Momentum is a measure of how hard it is to stop a body from moving. This depends both on the how fast the body is going and how massive it is so we have momentum p = mv where the bold type indicates vectors.
Newton's second law in its most complete says Force = rate of change of momentum. So long as we work onlly with fixed mass systems this reduces to the simple form.
So a force is required to alter momentum and different forces cause different rates of change. We quantify this with Impulse. Impulse = change in momentum = force×time.
Since a force is required to alter momentum, any system on which no net external force acts has a constant momentum. The most common example of this is a system of colliding bodies. The bodies exert forces on each other but no net external force acts on them. In that case the total momentum is conserved, momentum before = momentum after.

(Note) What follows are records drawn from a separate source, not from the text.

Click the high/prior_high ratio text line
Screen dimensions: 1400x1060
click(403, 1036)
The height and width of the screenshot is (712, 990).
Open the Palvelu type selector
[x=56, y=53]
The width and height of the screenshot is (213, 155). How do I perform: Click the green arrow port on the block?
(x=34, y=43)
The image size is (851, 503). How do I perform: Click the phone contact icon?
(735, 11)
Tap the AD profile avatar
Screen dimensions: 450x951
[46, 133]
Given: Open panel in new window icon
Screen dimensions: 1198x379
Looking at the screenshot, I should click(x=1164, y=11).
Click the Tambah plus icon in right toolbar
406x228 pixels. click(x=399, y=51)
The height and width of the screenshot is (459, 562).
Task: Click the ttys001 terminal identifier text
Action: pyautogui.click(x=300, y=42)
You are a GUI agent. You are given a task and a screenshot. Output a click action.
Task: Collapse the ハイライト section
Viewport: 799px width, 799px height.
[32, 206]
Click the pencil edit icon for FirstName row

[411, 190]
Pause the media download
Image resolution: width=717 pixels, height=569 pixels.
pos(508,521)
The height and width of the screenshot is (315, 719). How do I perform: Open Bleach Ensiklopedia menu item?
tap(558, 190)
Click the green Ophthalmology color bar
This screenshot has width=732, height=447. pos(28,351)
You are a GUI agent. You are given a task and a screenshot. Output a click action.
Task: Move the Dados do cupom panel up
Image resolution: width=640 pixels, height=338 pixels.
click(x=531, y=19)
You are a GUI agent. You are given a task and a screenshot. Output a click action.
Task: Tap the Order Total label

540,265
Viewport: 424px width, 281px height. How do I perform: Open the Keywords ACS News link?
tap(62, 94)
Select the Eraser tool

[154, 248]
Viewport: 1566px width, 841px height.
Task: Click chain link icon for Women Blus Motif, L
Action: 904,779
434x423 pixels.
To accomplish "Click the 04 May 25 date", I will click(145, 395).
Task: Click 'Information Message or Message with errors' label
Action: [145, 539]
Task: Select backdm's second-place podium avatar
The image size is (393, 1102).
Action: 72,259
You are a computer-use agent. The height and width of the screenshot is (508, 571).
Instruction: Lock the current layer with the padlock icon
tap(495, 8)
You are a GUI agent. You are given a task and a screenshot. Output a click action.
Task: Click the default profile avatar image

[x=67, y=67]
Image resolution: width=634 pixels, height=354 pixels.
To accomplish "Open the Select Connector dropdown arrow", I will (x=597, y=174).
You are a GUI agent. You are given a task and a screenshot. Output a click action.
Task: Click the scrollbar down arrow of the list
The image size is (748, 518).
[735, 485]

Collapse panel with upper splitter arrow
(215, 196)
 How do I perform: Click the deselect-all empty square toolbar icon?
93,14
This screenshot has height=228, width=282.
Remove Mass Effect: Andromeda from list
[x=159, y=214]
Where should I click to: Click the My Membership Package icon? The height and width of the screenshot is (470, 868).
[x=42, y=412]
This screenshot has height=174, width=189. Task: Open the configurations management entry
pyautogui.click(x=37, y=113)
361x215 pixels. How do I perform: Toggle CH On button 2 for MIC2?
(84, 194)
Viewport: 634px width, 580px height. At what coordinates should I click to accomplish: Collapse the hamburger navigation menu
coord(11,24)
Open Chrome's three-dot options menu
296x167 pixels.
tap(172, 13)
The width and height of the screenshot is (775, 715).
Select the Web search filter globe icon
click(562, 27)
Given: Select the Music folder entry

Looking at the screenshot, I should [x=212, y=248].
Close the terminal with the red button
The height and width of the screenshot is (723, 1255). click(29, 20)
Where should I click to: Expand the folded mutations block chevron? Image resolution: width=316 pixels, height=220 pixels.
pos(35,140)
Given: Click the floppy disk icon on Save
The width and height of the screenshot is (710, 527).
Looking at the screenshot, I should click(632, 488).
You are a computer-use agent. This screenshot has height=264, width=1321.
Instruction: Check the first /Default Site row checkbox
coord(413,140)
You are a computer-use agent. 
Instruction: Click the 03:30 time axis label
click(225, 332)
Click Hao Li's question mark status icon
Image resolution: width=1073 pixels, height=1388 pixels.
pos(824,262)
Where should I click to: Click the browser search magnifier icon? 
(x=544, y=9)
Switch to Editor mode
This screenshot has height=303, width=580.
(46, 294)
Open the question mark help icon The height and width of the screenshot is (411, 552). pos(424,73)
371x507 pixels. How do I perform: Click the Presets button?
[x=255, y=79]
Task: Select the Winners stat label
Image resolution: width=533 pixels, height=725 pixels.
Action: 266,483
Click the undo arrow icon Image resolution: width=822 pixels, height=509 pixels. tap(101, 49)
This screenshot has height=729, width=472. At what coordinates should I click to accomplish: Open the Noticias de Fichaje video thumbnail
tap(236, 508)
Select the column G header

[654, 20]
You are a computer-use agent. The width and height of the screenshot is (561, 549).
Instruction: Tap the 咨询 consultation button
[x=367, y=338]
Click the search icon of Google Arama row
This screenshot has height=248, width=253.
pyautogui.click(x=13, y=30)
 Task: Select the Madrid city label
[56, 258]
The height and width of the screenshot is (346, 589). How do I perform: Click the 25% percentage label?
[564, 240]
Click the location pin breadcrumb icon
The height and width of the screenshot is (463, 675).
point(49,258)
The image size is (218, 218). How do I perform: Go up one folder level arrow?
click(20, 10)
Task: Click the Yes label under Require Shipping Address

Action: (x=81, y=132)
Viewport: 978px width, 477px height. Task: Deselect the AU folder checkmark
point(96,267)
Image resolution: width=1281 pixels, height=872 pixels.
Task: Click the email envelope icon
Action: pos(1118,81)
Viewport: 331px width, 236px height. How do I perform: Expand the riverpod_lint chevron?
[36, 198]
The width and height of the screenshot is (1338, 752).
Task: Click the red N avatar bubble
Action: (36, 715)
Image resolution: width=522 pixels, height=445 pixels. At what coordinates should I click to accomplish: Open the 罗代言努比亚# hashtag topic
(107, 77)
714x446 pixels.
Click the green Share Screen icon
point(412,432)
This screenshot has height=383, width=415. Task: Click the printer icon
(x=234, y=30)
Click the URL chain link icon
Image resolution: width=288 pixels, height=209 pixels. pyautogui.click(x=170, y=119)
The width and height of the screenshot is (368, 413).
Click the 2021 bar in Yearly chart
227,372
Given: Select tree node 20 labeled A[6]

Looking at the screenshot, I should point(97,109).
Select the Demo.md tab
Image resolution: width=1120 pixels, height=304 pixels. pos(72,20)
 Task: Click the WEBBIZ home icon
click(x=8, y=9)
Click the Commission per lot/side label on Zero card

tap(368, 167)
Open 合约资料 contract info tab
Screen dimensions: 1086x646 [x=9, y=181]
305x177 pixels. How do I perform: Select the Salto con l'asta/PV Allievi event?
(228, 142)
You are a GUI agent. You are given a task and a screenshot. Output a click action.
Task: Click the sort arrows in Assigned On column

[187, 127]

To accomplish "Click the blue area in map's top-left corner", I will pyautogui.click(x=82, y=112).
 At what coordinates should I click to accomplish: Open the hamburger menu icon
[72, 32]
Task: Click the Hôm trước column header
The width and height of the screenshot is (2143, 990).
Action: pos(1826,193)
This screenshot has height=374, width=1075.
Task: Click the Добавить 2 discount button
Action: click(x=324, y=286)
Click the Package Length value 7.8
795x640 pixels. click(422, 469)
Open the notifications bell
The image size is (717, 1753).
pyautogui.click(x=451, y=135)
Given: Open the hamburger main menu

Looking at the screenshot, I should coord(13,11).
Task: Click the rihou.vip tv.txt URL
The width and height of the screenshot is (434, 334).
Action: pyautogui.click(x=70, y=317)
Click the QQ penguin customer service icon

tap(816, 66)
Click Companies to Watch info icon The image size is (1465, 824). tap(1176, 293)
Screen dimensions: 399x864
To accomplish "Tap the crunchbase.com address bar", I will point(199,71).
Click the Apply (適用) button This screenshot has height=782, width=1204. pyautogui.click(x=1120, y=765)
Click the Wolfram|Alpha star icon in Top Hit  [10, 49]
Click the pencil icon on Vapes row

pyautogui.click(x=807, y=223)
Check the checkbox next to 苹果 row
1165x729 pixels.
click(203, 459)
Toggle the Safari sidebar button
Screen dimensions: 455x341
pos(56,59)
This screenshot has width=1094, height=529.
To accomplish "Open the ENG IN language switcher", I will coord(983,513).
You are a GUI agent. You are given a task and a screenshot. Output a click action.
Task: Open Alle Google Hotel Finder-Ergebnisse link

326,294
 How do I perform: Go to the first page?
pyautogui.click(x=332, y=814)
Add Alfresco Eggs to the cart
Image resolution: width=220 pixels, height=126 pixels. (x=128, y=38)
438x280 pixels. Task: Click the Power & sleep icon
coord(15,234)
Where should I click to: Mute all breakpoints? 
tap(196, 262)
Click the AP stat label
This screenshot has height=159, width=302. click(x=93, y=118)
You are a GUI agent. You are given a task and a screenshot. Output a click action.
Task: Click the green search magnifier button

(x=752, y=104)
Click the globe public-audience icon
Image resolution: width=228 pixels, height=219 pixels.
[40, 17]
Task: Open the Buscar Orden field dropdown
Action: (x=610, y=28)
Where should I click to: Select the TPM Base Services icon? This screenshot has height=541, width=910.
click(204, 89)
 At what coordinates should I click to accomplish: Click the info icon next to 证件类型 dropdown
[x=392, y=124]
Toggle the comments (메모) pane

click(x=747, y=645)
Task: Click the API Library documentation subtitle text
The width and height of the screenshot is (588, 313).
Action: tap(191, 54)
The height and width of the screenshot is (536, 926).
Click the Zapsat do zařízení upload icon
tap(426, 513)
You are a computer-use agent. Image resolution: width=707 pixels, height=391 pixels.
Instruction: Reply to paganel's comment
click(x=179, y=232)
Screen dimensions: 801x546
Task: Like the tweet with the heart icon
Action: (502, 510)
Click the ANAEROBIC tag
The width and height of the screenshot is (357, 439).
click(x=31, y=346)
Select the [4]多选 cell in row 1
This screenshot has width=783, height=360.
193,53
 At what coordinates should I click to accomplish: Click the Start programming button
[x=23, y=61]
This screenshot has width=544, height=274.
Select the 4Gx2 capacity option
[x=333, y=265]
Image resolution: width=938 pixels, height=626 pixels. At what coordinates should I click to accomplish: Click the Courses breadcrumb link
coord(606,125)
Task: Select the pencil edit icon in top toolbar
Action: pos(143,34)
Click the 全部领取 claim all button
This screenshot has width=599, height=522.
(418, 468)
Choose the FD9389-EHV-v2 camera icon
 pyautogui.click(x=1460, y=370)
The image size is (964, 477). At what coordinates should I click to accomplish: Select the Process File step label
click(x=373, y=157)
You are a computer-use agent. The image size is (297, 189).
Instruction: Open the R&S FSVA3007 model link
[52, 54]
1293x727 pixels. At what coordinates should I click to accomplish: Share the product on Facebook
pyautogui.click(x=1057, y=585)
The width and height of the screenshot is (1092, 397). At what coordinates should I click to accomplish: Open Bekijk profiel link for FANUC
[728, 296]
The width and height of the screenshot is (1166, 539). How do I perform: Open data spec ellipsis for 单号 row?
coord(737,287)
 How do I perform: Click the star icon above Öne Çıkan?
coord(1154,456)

Since that is a vector statement it means that each component of momentum is separately conserved.
Remember, momentum is conserved in any system in which no net external force acts. Examples include collisions on air tracks, cars colliding, a moon circling a planet, a rocket and its exhaust gasses.
Momentum is conserved in all collisions, unless one of the objects is tied down in some way so that an external force acts.
Mechanical energy is rarely conserved in collisions, except collisions among point particles. We call the rare collisions in which energy is conserved Elastic Collisions.
Any collision in which mechanical energy is not conserved we call an Inelastic Collision. The most extreme example of this is a collision in which the two colliding objects stick together. We call such a collision Totally Inelastic.
We can find the final state of a 2-body 1-D collision if we are given the initial state and told how elastic the collision is. This is measured by the coefficient of restitution e = (relative velocity after collision) / (relative velocity before).
We normally solve such 2-body 1-D collisions by solving the two equations
m1u1+m2u2=m1v1+m2v2 and v2-v1=e(u1-u2)
where u1 and u2 are the initial velocities and v1 and v2 the final velocities. For the special case of an eleastic collision e=1.